The beginning of a new year is often a time for making plans and inspiring change. However, 2021 has just started and already it has a lot of expectations being placed upon it. With the pandemic, 2020 felt like a global “timeout” for a lot of people. We’ve all had to push things off and are banking on this year being an opportunity for new beginnings. Floating can be a great tool to help put these new beginnings into play.
In the spirit of positive change, here’s a collection of some lesser-known benefits of floating for making changes in your life.
FLOAT YOUR WAY TO BETTER SLEEP & A BETTER YOU
This one feels like cheating a little bit because it seems so obvious. A better night’s sleep is actually one of the best ways to set yourself up for success. Better sleep especially applies to trying to create a new routine or build better habits. Maybe the better habit you’re trying to build is around sleep, in which case, hey – two birds, one stone!
Improving sleep is consistently one of the most reported benefits from float studies (right below reduced stress and anxiety).
IMPROVED LEARNING AND TRAINING
One of the really interesting ways floating impacts our minds is through our emotional state.

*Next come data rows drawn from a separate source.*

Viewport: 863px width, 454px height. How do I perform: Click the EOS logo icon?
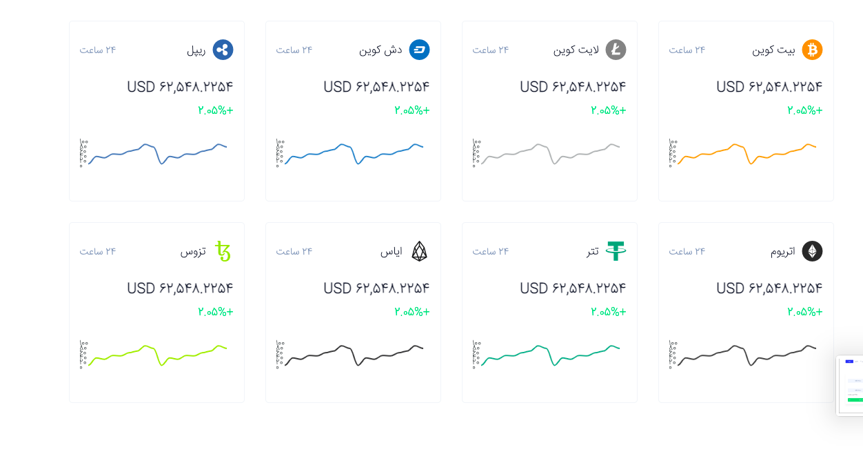(419, 251)
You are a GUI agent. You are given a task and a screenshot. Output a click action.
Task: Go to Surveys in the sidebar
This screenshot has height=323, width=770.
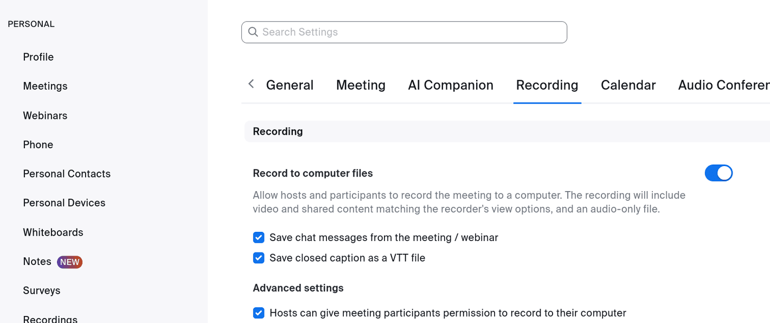tap(42, 290)
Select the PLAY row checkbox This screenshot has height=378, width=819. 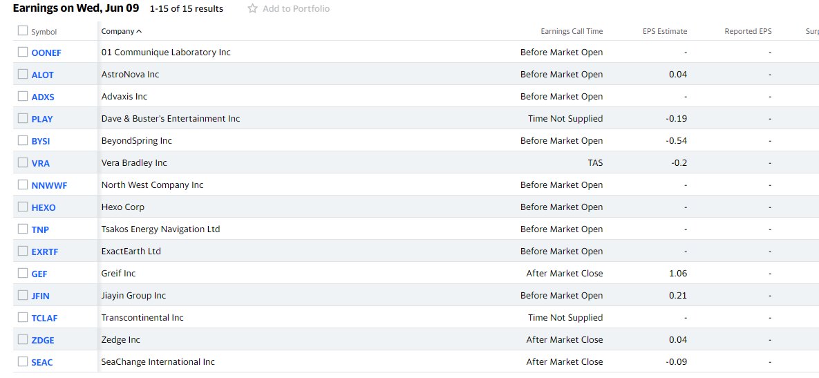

Did you know emotions can impact how we retain information? People experiencing negative emotions tend to have trouble remembering positive experiences. Even with neutral information, what they recall tends to be less specific.
Since floating is so good at reducing stress and anxiety, it’s probably no surprise that it can affect memory. Clinical trial researchers found that memory recollection in people who floated was more vivid and intense compared to control groups.
Floating also helps with training skills. In high performing athletes who trained for precision, floating helped improve performance beyond their regular training plateau. Whether it was archery, marksmanship, or endurance, floating made it possible for them to do better more consistently.
Anyone who has recovered from addiction can tell you that isolating yourself from your impulse triggers can be extremely helpful. Even a relatively short period of time can remove you from the motivation to relapse.
There was some excellent research done about sensory isolation to combat addiction to nicotine, alcohol, and narcotics. The studies showed that prolonged isolation is really great at dealing with withdrawal symptoms. It can also lessen their intensity and making them more manageable. It’s been so effective that there are certain recovery programs that have begun integrating floating into their treatment to help lower the risk of relapse in drug addiction.
In addition to the research, there are several personal stories that have attributed floating to helping with addiction. John Lennon, as shared in Lives of John Lennon by Albert Goldman, famously used floating to help him overcome his heroin addiction.
No matter what your New Year’s Resolution may be, floating can be a really helpful tool in getting there. And even if you’re not sure what goals you’d like to focus on in the New Year, a float tank can be a great place to think about it.